Hi, I’m trying to unzip a file in a python transform, but running into a FileNotFound error when reading from my input file. The input file here (RMK_TIE.bcp) is pulled from an SFTP sync into a dataset (rmk_tie_bcp), and both the input file name and input dataset name are throwing FileNotFound errors when I try to preview the transform, even though I was able to select the input dataset under Input. Not sure what I’m missing here, maybe someone else might have some thoughts?

Code to unzip file:

def compute(foundry_input, foundry_output, ctx):
        input_fs = foundry_input.filesystem()
        output_fs = foundry_output.filesystem()
        input_path_bcp = "RMK_TIE.bcp"
        output_path = "rmk_tie_unzipped"

        with tempfile.NamedTemporaryFile() as temp:
            try:
                with input_fs.open(input_path_bcp, 'rb') as newest: # Line throwing error
                    shutil.copyfileobj(newest, temp)
                    temp.flush()

                    with output_fs.open(output_path, 'wb') as out:
                        input_file = input_fs.open(foundry_input.path)
                        data = input_file.read(CHUNK_SIZE)
                        while data:
                            out.write(data)
                            data = input_file.read(CHUNK_SIZE)

Are you sure that RMK_TIE.bcp is the full path of the file in the input dataset (i.e., it’s not something like /a/b/c/RMK_TIE.bcp)?

A few other things that stand out to me:

  • You’re creating a temporary file, but you never read it. Where you call input_fs.open(foundry_input.path), perhaps you mean open(temp.name) ? In fact, I’m pretty sure that input_fs.open(foundry_input.path) is going to throw an error, since foundry_input.path is not actually the path to a specific file inside the input filesystem.
  • There is no code that actually unzips the file (but perhaps you just haven’t implemented that aspect yet).
  • You can just use shutil.copyfileobj(input_file, out) instead of doing a for-loop at the end (this is just a minor note).

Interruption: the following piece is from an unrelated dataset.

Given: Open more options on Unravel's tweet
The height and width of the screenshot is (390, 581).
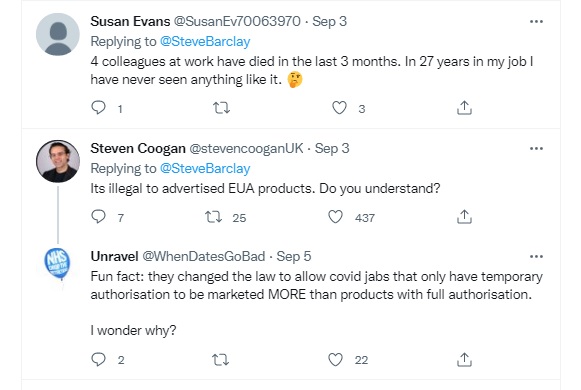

I was able to view all the files using list(input_fs.ls), and pull the path name from that command. Interestingly, the path from ls matched my path string exactly (as seen in the debugger), but the code now works when I use that path instead of hard-coding it.

Unfortunately I’m now getting zipfile.BadZipFile: File is not a zip file, as it looks like zipfile can’t unzip .Z files (or at least doesn’t recognize them as zip files).

https://stackoverflow.com/a/65066668/3652805

Looks like there are other Python packages available.
Alternatively, you could build a custom container which makes the unix unzip binary available and use a lightweight, container backed transform.

I was able to unzip my .Z file using the unlzw3 package, thanks!